The conflict was part of the Second Indochina War (1955–1975) which also consumed the neighboring Kingdom of Laos, South Vietnam, and North Vietnam individually referred to as the Laotian Civil War and the Vietnam War respectively. The Cambodian civil war led to the Cambodian genocide, one of the bloodiest in history.

From 19 May 1970 to 15 August 1973, U.S. bombing of Cambodia extended over the entire eastern one-half of the country and was especially intense in the heavily populated southeastern one-quarter of the country, including a wide ring surrounding the largest city of Phnom Penh. In large areas, according to maps of U.S. bombing sites, it appears that nearly every square mile of land was hit by bombs.

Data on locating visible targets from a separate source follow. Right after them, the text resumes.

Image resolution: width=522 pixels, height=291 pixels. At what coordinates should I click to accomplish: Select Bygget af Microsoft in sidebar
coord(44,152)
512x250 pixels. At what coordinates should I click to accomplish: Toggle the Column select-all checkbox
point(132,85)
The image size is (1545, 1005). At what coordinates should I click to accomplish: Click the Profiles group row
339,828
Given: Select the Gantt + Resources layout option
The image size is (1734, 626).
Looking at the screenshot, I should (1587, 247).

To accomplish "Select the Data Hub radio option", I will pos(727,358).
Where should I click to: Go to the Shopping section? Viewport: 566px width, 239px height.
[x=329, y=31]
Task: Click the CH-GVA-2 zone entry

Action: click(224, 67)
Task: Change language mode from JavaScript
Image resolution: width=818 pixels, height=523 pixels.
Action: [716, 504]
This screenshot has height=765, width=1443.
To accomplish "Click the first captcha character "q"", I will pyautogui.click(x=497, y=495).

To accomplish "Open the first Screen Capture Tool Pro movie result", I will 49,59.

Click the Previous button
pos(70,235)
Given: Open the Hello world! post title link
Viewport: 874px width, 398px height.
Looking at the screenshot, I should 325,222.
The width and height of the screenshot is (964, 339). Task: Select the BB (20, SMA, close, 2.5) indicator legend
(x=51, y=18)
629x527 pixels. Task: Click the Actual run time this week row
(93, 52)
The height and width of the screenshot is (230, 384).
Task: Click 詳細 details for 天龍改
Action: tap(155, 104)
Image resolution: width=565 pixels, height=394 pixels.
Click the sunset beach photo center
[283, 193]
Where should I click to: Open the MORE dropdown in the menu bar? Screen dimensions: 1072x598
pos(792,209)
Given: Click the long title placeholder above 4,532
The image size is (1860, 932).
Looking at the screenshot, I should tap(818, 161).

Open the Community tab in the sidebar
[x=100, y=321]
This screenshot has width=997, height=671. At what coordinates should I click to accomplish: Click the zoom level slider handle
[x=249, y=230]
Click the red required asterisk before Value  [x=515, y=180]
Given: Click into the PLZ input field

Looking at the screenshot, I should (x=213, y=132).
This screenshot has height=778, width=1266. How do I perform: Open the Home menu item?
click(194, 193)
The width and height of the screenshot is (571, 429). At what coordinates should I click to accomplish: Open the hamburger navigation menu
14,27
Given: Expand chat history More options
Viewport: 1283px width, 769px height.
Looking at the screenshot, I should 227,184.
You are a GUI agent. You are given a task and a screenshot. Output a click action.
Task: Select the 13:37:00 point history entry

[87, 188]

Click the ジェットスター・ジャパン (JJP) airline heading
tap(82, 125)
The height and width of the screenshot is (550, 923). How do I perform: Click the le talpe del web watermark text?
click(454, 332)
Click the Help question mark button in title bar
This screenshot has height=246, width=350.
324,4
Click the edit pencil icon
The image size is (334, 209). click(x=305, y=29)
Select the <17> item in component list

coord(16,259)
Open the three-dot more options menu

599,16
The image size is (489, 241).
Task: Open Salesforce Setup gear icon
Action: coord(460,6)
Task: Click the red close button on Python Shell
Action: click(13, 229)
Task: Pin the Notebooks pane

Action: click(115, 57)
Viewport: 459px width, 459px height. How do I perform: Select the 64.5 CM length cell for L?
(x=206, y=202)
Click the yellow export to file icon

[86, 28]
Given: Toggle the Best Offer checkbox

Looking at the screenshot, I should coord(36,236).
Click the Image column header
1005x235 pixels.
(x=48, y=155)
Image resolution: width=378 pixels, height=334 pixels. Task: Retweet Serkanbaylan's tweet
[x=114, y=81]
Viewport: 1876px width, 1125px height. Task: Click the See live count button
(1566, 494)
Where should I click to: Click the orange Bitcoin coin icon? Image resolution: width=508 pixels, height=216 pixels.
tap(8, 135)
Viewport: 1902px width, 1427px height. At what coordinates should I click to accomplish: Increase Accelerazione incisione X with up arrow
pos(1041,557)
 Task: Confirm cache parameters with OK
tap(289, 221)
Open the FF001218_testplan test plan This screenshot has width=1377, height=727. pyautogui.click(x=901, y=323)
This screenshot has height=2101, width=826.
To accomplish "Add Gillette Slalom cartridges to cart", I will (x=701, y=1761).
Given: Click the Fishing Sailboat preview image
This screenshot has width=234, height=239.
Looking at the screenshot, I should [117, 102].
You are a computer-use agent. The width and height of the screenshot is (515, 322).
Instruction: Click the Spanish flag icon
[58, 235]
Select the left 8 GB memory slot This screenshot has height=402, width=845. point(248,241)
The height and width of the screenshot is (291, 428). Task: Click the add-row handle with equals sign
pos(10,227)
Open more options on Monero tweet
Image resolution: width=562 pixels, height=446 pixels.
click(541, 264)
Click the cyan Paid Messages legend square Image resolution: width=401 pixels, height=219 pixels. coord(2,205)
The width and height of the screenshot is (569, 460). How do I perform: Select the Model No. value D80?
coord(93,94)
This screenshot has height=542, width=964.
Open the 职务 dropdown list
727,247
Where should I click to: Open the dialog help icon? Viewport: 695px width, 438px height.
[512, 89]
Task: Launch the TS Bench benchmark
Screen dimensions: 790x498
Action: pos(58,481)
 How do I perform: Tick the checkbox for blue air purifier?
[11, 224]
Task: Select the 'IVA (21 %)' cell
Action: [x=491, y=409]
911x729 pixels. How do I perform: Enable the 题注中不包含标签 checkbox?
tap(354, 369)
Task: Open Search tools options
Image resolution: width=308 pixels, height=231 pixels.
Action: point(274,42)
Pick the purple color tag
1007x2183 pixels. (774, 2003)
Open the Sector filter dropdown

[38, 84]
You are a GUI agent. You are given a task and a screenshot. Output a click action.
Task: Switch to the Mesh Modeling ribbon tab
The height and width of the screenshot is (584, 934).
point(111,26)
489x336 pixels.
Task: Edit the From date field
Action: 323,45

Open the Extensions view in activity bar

The effectiveness of the U.S. bombing on the Khmer Rouge and the death toll of Cambodian civilians is disputed. With limited data, the range of Cambodian deaths caused by U.S. bombing may be between 30,000 and 150,000 Cambodian civilians and Khmer Rouge fighters. Another impact of the U.S. bombing and the Cambodian civil war was to destroy the homes and livelihood of many people. This was a heavy contributor to the refugee crisis in Cambodia.

It has been argued that the U.S. intervention in Cambodia contributed to the eventual seizure of power by the Khmer Rouge, that grew from 4,000 in number in 1970 to 70,000 in 1975.This view has been disputed, with documents uncovered from the Soviet archives revealing that the North Vietnamese offensive in Cambodia in 1970 was launched at the explicit request of the Khmer Rouge following negotiations with Nuon Chea. It has also been argued that U.S. bombing was decisive in delaying a Khmer Rouge victory. Victory in Vietnam, the official war history of the People’s Army of Vietnam, candidly states that the communist insurgency in Cambodia had already increased from “ten guerrilla teams” to several tens of thousands of fighters only two months after the North Vietnamese invasion in April 1970, as a direct result of the PAVN seizing 40% of the country, handing it over to the communist insurgents, and then actively supplying and training the insurgents.